Hi Stefan,
Thanks for the constructive review! I accept your nits, but have one comment:
> You can use svn_sort_compare_items_lexically because entries are single path
> components that do not contain slashes. In which case
> svn_sort_compare_items_as_paths produces the same result but is less
> efficient.
The paths are like:
trunk/documents/papers/archetypes/paper_plots/103lg.ps
But I still believe you are right that lexical sort will work fine and is
simpler than svn_sort_compare_items_as_paths.
The revised patch is attached. Here's a proposed commit message:
[[[
Issue #4134: svnadmin dump files are not reproducible, due to APR 1.4.6 hash order changes
This patch sorts deleted path names before dumping them.
* subversion/libsvn_repos/dump.c
(close_directory): sort hash deleted_entries before dumping.
Patch by: Dustin Lang <dstndstn_at_gmail.com>
Review by: stsp
(Stefan suggested several stylistic changes and using
svn_sort_compare_items_lexically.)
]]]
cheers,
dstn
On Tue, 29 May 2012, Stefan Sperling wrote:
> On Tue, May 29, 2012 at 03:09:08PM -0400, Dustin Lang wrote:
>>
>> Hi,
>>
>> This is my first time working on the subversion code, so be gentle :)
>>
>> I believe the attached patch solves one component of #4134
>> ("svnadmin dump files are not reproducible, due to APR 1.4.6 hash
>> order changes"), namely that deleted nodes are stored in a hash and
>> dumped out in (now-arbitrary) hash iteration order.
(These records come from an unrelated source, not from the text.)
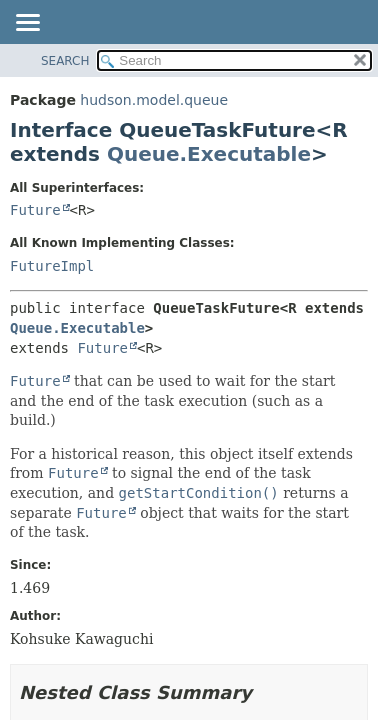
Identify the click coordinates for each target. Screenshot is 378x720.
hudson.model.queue (154, 100)
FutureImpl (52, 266)
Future (35, 210)
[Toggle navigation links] (27, 24)
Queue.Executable (209, 154)
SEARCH (65, 61)
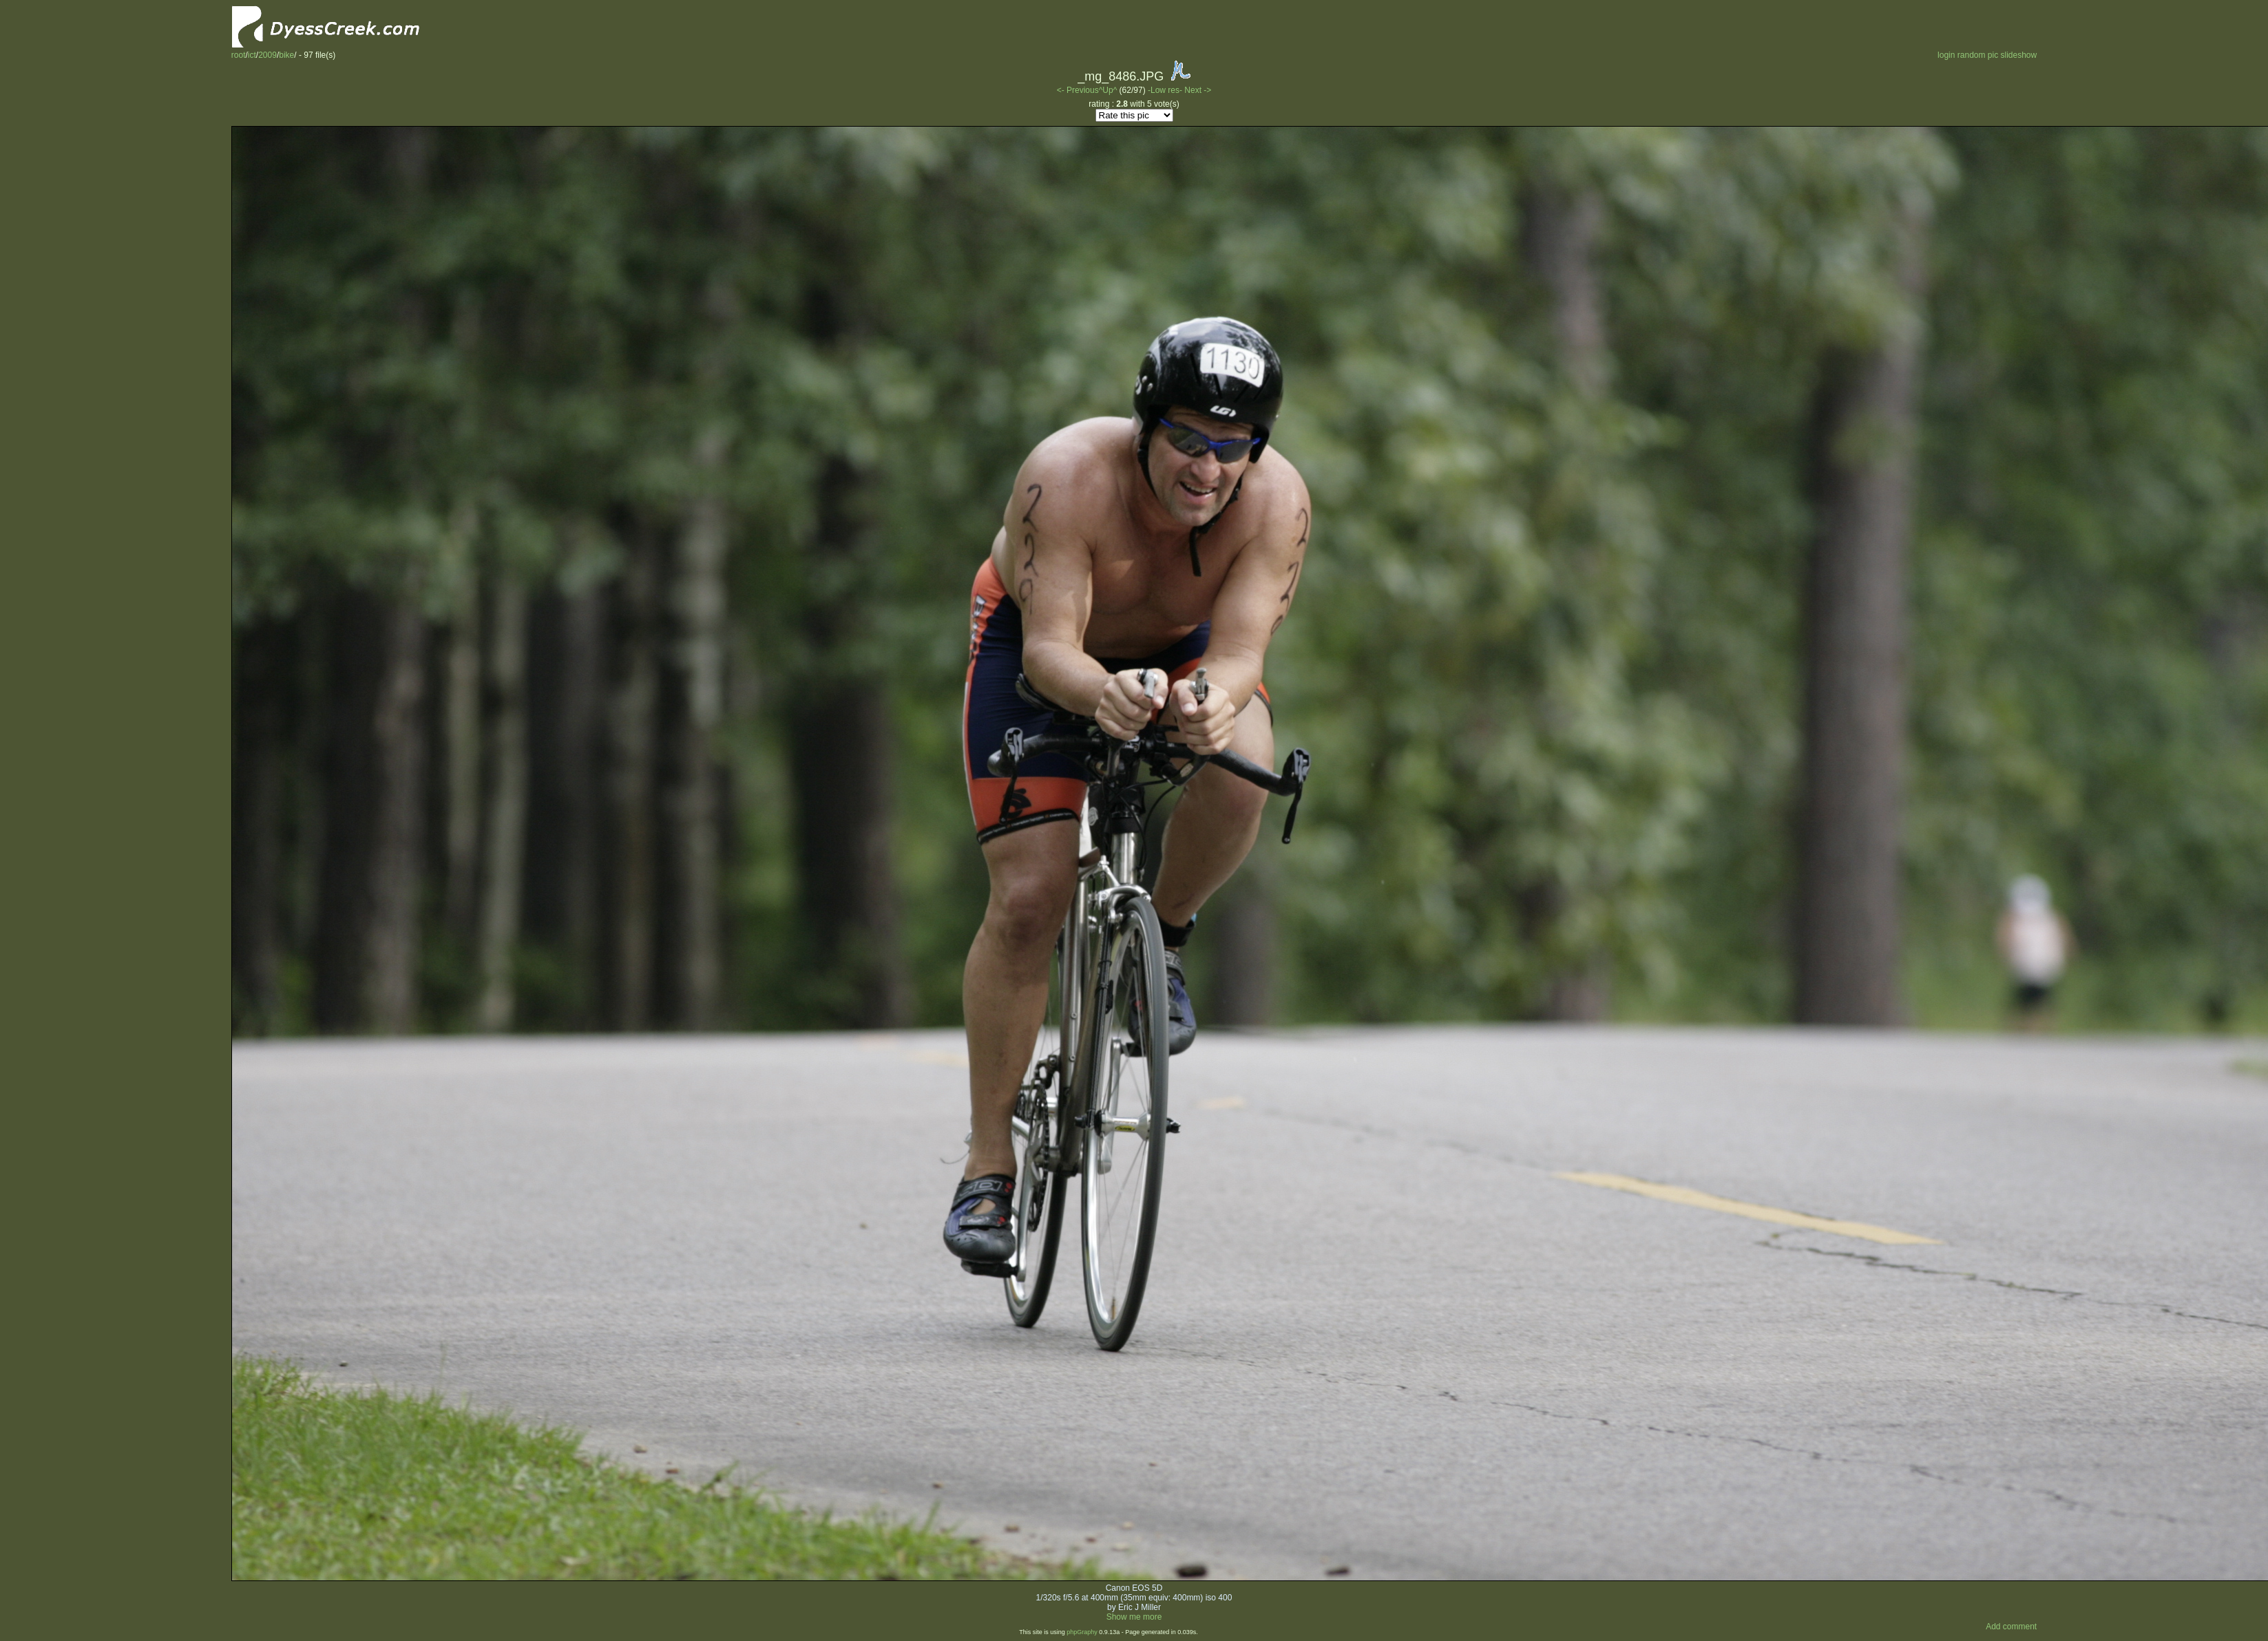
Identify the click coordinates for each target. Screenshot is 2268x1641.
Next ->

This patch
>> simply uses "svn_sort_hash" to get a sorted view of the keys before
>> dumping them.
>>
>> I have verified that it runs valgrind-clean when "svnadmin dump"ing
>>> 700 revs of the astrometry.net repo (and now my repo and its
>> svnsync'd mirror produce exactly equal dumps, hoorah), but I don't
>> really know if I've used the apr infrastructure appropriately.
>>
>> I don't know whether this completely solves #4134; it works for me,
>> but my repo is simple.
>>
>> cheers,
>> dustin
>>
>
> This patch looks correct to me overall but I have some nits.
>
>> http://subversion.tigris.org/issues/show_bug.cgi?id=4134
>
>> Index: subversion/libsvn_repos/dump.c
>> ===================================================================
>> --- subversion/libsvn_repos/dump.c (revision 1343881)
>> +++ subversion/libsvn_repos/dump.c (working copy)
>> @@ -34,6 +34,7 @@
>> #include "svn_time.h"
>> #include "svn_checksum.h"
>> #include "svn_props.h"
>> +#include "svn_sorts.h"
>>
>> #include "private/svn_mergeinfo_private.h"
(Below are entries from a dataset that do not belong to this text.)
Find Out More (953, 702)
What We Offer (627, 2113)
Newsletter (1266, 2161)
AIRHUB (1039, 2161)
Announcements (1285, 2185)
>> #include "private/svn_fs_private.h"
>> @@ -736,12 +737,14 @@
>> struct edit_baton *eb = db->edit_baton;
>> apr_hash_index_t *hi;
>> apr_pool_t *subpool = svn_pool_create(pool);
>> + unsigned int Npaths = apr_hash_count(db->deleted_entries);
>
> No CamelCase please. You don't need this variable at all (see below).
>
>> + unsigned int i;
>> + apr_array_header_t* sorted;
>
> Maybe call the array 'sorted_deleted_entries', or 'sorted_entries', instead?
>
>>
>> - for (hi = apr_hash_first(pool, db->deleted_entries);
>> - hi;
>> - hi = apr_hash_next(hi))
>> + sorted = svn_sort__hash(db->deleted_entries, svn_sort_compare_items_as_paths, pool);
>
> Please try to wrap lines at 78 columns.
>
> You can use svn_sort_compare_items_lexically because entries are single
> path components that do not contain slashes. In which case
> svn_sort_compare_items_as_paths produces the same result but is less efficient.
>
>> + for (i = 0; i < Npaths; i++)
>
> Here, you can use the idiom:
>
> for (i = 0; i < sorted->nelts; i++)
>
> which means you don't need 'Npaths'.
>
>> {
>> - const char *path = svn__apr_hash_index_key(hi);
>> + const char* path = APR_ARRAY_IDX(sorted, i, svn_sort__item_t).key;
>
> Please put the asterisk next to the variable name for consistency with code
> formatting elsewhere. Same applies to the declaration of 'sorted' above.
>
>>
>> svn_pool_clear(subpool);
>>
>> @@ -753,6 +756,8 @@
>> FALSE, NULL, SVN_INVALID_REVNUM, subpool));
>> }
>>
>> + apr_array_clear(sorted);
>
> No need to do this. This doesn't actually free any memory, it just marks
> array slots for reuse. Array memory will be freed when the caller clears
> or destroys 'pool'. It's up to the caller to do this, so just delete that line.
>
>> +
>> svn_pool_destroy(subpool);
>> return SVN_NO_ERROR;
>> }
>
>
Received on 2012-05-29 23:01:47 CEST